### What to produce
Could you rewrite only the lines from the start of the items down through the one containing "will [x=9, y=56].", requests included, scaling every answer coordinate by 0.2 and rounding to whole numbers with halves rounded up?

# Records provided start

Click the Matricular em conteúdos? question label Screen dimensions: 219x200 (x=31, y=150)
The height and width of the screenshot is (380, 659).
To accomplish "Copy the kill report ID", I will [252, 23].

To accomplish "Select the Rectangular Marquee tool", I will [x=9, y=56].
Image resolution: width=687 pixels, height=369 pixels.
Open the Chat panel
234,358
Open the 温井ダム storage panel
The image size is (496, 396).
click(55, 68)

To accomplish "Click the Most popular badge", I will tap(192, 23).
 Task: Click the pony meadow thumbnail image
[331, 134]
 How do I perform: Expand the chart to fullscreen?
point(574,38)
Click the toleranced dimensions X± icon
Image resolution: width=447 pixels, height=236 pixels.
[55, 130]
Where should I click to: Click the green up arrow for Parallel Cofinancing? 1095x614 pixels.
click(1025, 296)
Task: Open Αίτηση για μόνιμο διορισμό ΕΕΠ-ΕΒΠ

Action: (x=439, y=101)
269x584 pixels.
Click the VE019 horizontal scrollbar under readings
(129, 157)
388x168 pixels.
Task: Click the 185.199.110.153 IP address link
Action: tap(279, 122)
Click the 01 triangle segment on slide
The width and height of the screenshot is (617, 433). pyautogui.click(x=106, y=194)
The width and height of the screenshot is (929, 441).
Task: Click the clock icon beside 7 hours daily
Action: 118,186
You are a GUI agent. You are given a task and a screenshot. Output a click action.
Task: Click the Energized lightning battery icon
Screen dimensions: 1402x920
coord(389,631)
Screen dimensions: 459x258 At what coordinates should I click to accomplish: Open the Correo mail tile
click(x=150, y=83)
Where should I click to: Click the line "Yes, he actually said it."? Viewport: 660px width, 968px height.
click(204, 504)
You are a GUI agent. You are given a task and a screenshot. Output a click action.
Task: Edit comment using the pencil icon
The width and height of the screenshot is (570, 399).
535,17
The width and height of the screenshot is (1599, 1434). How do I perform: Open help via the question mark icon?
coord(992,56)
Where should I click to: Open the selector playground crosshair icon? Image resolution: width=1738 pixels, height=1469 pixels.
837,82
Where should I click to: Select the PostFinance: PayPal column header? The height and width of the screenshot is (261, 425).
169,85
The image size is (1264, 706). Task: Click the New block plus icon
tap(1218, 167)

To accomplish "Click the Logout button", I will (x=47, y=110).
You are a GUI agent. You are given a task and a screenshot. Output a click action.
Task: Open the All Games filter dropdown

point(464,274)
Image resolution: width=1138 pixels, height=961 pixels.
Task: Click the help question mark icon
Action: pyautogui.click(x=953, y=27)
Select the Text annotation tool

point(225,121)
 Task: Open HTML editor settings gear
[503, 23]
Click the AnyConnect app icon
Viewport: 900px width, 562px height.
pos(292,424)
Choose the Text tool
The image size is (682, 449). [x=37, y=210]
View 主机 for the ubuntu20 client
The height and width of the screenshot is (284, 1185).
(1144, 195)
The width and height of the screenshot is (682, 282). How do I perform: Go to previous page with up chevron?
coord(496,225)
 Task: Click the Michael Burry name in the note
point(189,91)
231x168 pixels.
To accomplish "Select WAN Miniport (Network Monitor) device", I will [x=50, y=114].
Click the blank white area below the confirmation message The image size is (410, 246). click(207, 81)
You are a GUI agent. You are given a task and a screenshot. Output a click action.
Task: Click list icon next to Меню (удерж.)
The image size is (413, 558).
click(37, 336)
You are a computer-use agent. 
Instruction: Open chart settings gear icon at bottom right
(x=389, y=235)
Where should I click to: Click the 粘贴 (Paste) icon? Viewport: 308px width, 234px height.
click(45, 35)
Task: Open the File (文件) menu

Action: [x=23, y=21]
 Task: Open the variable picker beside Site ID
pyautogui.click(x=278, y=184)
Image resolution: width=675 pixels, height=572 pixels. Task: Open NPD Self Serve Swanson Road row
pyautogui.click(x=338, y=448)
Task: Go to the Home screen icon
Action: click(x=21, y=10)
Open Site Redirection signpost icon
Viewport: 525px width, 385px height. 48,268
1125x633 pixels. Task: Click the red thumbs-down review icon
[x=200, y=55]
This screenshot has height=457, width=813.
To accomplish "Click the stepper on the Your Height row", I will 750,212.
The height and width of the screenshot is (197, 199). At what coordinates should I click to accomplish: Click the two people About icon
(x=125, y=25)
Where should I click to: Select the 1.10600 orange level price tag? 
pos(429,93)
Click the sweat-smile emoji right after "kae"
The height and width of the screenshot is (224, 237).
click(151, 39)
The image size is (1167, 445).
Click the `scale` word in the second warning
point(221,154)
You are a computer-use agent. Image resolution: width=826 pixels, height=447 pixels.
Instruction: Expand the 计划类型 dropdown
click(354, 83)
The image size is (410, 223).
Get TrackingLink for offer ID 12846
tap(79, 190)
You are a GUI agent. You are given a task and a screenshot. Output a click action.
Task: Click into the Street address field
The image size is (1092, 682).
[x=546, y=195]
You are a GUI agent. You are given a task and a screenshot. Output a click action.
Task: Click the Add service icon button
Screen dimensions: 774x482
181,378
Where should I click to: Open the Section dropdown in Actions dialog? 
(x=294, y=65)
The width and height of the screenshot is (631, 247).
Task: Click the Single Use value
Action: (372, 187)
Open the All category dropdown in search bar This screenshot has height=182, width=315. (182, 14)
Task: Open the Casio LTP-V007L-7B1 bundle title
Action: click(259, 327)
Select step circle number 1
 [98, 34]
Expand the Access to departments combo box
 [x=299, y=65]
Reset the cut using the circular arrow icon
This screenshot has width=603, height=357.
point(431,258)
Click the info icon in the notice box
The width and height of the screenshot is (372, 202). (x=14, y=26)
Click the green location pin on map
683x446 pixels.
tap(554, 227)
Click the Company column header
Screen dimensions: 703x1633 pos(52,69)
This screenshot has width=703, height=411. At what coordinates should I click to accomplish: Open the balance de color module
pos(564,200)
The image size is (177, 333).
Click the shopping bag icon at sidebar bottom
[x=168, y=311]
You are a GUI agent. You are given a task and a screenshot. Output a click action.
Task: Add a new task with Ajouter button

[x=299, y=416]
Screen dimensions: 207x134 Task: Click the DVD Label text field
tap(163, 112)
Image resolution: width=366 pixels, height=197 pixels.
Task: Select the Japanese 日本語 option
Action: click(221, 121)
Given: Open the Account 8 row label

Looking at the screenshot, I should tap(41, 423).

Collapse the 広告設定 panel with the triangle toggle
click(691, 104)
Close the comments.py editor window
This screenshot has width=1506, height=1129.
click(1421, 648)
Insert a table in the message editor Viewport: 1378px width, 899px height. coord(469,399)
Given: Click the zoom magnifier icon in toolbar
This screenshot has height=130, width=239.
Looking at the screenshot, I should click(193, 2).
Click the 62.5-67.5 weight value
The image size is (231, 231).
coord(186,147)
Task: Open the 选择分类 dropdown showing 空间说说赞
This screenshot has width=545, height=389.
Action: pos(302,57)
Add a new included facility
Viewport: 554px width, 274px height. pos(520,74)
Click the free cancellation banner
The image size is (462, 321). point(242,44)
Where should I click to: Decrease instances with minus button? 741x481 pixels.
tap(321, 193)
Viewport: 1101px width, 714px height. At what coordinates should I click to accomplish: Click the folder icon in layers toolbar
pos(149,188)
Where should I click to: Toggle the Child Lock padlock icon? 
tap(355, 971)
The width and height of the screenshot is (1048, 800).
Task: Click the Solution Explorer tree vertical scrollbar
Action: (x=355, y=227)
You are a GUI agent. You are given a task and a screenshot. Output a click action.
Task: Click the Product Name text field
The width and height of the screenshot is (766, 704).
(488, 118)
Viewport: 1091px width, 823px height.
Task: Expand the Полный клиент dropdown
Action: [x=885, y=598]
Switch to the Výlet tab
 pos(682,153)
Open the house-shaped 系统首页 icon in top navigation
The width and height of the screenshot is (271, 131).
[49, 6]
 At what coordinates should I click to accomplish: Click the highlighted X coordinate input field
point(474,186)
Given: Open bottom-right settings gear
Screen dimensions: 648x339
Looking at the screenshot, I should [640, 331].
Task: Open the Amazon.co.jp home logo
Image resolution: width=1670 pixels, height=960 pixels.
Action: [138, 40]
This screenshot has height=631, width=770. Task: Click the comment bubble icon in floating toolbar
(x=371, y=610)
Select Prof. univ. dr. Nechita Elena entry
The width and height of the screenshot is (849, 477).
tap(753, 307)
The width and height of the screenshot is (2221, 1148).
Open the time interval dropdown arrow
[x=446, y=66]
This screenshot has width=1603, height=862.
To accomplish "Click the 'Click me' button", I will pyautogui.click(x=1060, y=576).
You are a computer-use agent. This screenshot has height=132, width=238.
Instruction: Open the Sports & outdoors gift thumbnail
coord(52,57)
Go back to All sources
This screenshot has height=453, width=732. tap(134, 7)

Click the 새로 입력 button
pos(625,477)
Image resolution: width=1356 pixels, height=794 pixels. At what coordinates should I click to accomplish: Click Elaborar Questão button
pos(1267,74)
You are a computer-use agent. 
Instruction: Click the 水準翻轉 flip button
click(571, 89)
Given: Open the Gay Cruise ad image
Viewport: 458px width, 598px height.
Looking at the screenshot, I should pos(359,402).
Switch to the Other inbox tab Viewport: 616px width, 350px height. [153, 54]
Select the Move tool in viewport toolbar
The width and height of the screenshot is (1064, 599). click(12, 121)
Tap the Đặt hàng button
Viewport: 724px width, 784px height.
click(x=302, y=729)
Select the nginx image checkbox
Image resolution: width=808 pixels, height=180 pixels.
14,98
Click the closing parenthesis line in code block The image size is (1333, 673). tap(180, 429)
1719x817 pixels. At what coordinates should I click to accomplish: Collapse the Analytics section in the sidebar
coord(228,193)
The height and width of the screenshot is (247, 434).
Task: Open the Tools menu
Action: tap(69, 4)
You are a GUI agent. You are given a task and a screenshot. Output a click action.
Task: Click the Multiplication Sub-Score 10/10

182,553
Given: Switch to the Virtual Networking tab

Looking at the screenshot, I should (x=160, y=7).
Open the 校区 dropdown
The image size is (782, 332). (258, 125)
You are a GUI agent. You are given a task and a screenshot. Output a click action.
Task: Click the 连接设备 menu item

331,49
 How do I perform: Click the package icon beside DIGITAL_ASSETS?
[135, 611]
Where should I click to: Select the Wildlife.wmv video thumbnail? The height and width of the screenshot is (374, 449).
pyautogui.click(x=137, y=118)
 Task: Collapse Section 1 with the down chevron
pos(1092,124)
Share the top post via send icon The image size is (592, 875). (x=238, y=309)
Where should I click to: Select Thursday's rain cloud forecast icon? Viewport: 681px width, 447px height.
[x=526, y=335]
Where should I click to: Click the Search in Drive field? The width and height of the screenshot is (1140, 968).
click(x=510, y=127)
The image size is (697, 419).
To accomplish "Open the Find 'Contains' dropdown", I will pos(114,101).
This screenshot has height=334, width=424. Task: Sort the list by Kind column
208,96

# Records provided end

### Exercise result
Click the Matricular em conteúdos? question label Screen dimensions: 219x200 (x=6, y=30)
The height and width of the screenshot is (380, 659).
To accomplish "Copy the kill report ID", I will [50, 5].

To accomplish "Select the Rectangular Marquee tool", I will [x=2, y=11].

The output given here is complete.